Cancer often leads to VTE, which manifests as DVT, PE or both.5,7,11,20 Compared to cancer patients without thrombosis, the mortality rate for cancer patients with VTE increases by at least 2-fold, which can be attributed to the development of fatal PE or a more aggressive disease in VTE patients.1,3,4,11,21,22

VTE in cancer patients may be difficult to identify due to specific symptoms, which can overlap and be confused with symptoms caused by the underlying cancer disease process or cancer treatment.20 VTE has a significant morbidity due to the need for hospitalization and increased risk of recurrent VTE or bleeding complications during anticoagulation therapy.5,22 The occurrence of symptomatic or incidental VTE may delay the implementation of cancer treatments such as chemotherapy, negatively impacting morbidity and potential mortality rates. Moreover, the occurrence of VTE adds further emotional stress on patients and their families, negatively affecting their quality of life.2 Finally, the costs associated with VTE management can be quite substantial due to drug and hospitalization-related expenses.23

The total burden of VTE in cancer patients is steadily increasing due to an aging population, prothrombotic anticancer treatments and growth in the cancer population.2 In addition, more cancer patients are being diagnosed with VTE incidentally during imaging studies required for routine monitoring during baseline staging, treatment response assessment or nonanticancer treatment periods.3 Providing widespread primary thromboprophylaxis for ambulatory cancer patients undergoing chemotherapy may help prevent VTE.4

Several measures have been proven effective in preventing venous thrombosis formation in cancer patients.2,47,9,11,20,21,23 Among them, DOACs offer a new choice for anticoagulation therapy with advantages such as predictable pharmacological effects and no need for routine coagulation monitoring.1,7,21

However, existing studies on the effectiveness of DOACs in preventing venous thrombosis in cancer patients are contradictory,1,2,4,7,8,10,11,22 and the efficacy of thromboprophylaxis needs to be balanced with the associated risk of bleeding complications.

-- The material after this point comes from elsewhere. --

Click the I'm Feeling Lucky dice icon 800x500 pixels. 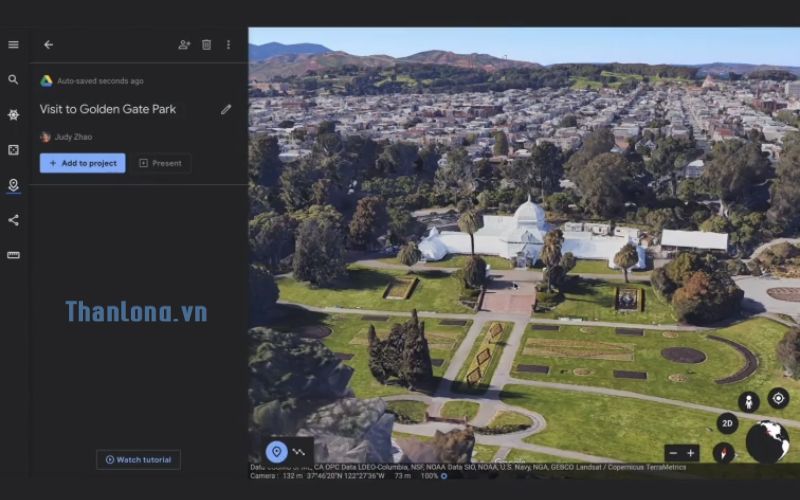[x=13, y=150]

Our study results show that DOACs are effective in preventing symptomatic PE in cancer patients (Log RR –0.89, 95% CI –1.73, –0.05). Moreover, compared to the control group, DOACs do not increase the risk of major bleeding (Log RR 0.55, 95%CI –0.20, 1.30). Among other anticoagulant preventive measures, vitamin K antagonists increase the risk of major bleeding (Log RR 1.49, 95% CI 0.64, 2.34).

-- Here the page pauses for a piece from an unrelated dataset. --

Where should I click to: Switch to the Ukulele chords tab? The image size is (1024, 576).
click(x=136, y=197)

Our study has some shortcomings. The first is that not all cancer patients need anticoagulant drug therapy. Patients undergoing anticoagulation therapy are themselves at high risk for thrombosis, and the results of this study are not applicable to all tumour patients, only to VTE high-risk tumour patients. The applicable window of the conclusions of this paper is narrow. Second, there may be some bias in the studies included in this paper. In drug research, researchers may subjectively prefer to obtain positive conclusions, which can affect the reliability of the results of this study. Finally, there are a few observational indicators included in this study, and more indicators need to be included to evaluate the therapeutic effect and safety comprehensively.

Therefore, DOACs have a certain effect on the prevention of PE in cancer patients with a high risk of VTE, and their safety is good without increasing the risk of major bleeding.